== PROVIDED TEXT

Lend a helping hand this festive season
By Jenny Cook
For the majority of us, the thought of peeling ourselves off the sofa to spend Christmas day away from our families and the comfort of home sounds nothing short of unthinkable. But, for many, Christmas without any home comforts is very much a reality.
According to national statistics, around 3,569 people slept rough on England’s streets at any one night in 2015 – a figure that is thought to be on the rise. Meanwhile, food bank usage remains at a record high, and our elderly community faces an ongoing loneliness epidemic.
If you’ve ever thought of giving your time to help others who perhaps aren’t so fortunate, here’s what you need to know…
- Help the homeless
Dedicated to ending homelessness and campaigning for change, Crisis at Christmas provides safe and warm places where homeless people can spend the festive period. With support from volunteers, guests can enjoy hot food, a shower, a haircut, clean clothing and other types of support. Crisis chief executive, Jon Sparkes, says:
“Christmas can be a lonely, isolating time for those without a home to call their own. This year has seen an alarming rise in the number of rough sleepers in England, all of whom deserve the shelter, companionship and support many of us take for granted over the festive period. That’s why the compassion and dedication of Crisis at Christmas volunteers is needed more than ever. By helping to make Christmas happen for homeless people, volunteers can not only bring some much-needed cheer to our guests but also set them up with the chance to have a more positive year ahead through the life-changing services at our centres across the country.”

====
== PROVIDED RECORDS

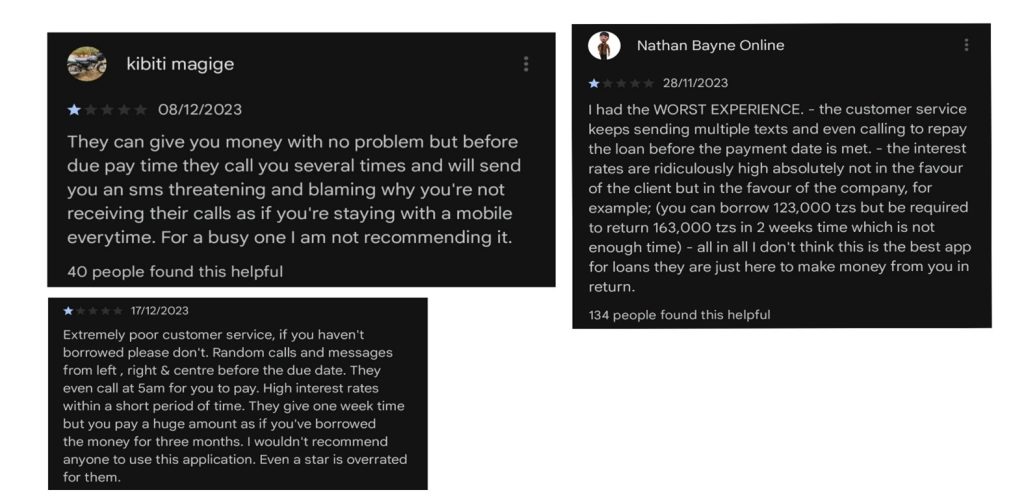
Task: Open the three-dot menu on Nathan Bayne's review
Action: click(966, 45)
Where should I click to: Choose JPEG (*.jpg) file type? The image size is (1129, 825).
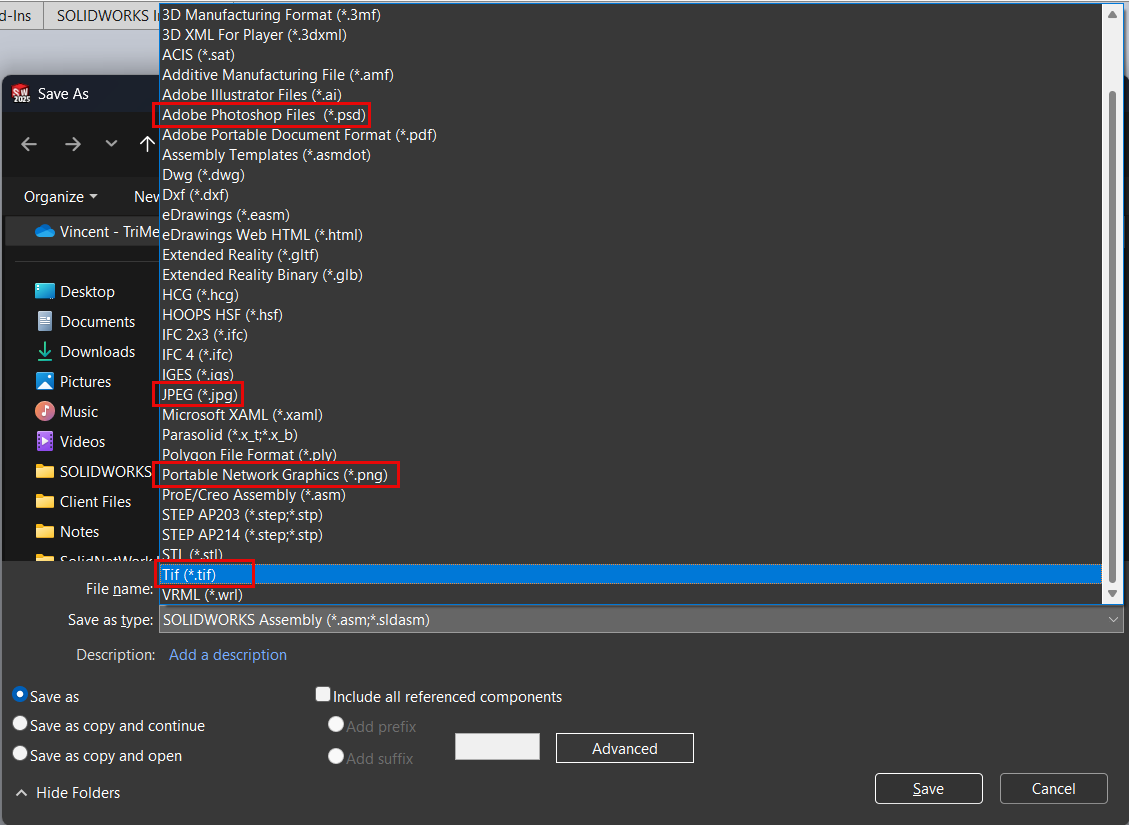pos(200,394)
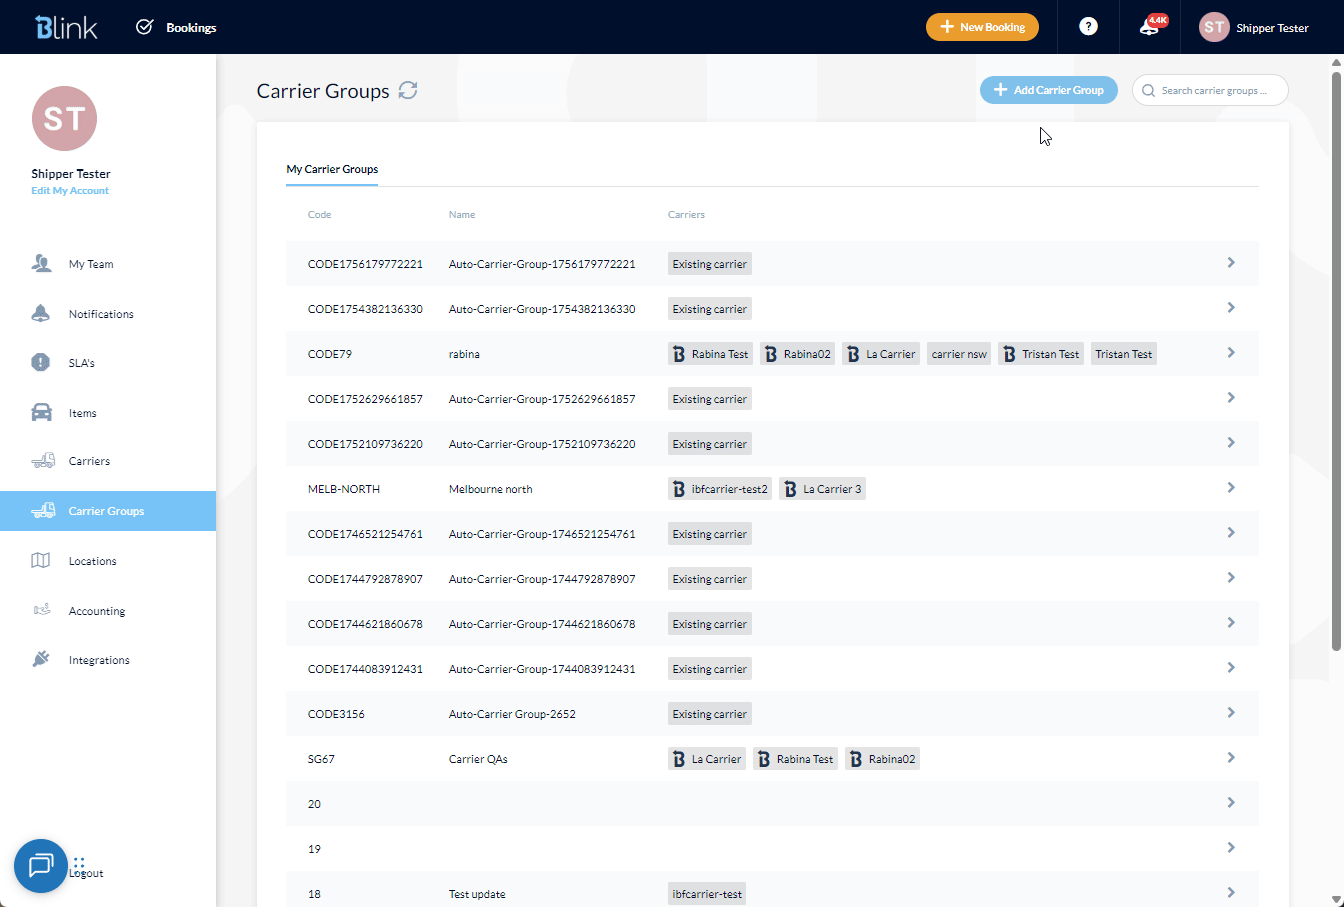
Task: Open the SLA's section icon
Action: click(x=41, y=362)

====

WHAT TO WORK ON >>
According to the article on festive volunteering, about how many people slept rough on England's streets on any one night in 2015? Answer from the article on festive volunteering alone.

EXPECTED ANSWER >>
Around 3,569 people.